Bridging the digital gap

 

Digitalisation, Lervik says, uses a three-step process to make the oil and gas sector more effective.

 

The first is enabling people to make better decisions by giving them the information they need.

 

“That is easier said than done, because the data can come from different systems,” he says. “It is the core of what Cognite brings to the table—liberating data from its core silo systems.”

 

The second step is optimising the decision-making process using AI.

 

“There’s a limit to how much complexity humans can understand. Using data science to optimise more complex systems, like those used in the oil and gas industry, for example, will help make the third step — the creation of an autonomous industry — possible,” he says, citing Spot the robotic dog as an example.

 

Aker BP and Cognite in November 2020 announced the deployment of Spot, the Boston Dynamics quadruped robot dog, to complete an autonomous mission onboard Aker BP's Skarv installation in the North Sea. 

 

Cognite Data Fusion served as the data infrastructure for the offshore test, which collected images, scans, and sensors from robotics systems and then shared the data across Aker BP via a dashboard to make it actionable.

 

“It’s an example of how industry becomes more effective using an autonomous resource,” he says.

 

“You can't be green if your bottom line is red.

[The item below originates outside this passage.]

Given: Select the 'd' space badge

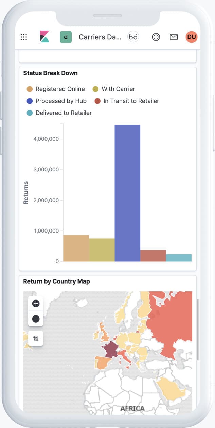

It is one way digital can help industry be more profitable, so it can then invest in becoming more sustainable.”

 

That is critical for a successful energy transition: “The new energy sources have to be affordable as well," Lervik says.

 

"Yes, the government can subsidise for a little while to get them over some hurdles, but over time, it needs to be profitable. Digital can be used to significantly reduce capex and the time to develop new projects.

 

"Digitalisation is needed to operate these assets as autonomously and as cost-effectively as possible, to help accelerate the energy transition.”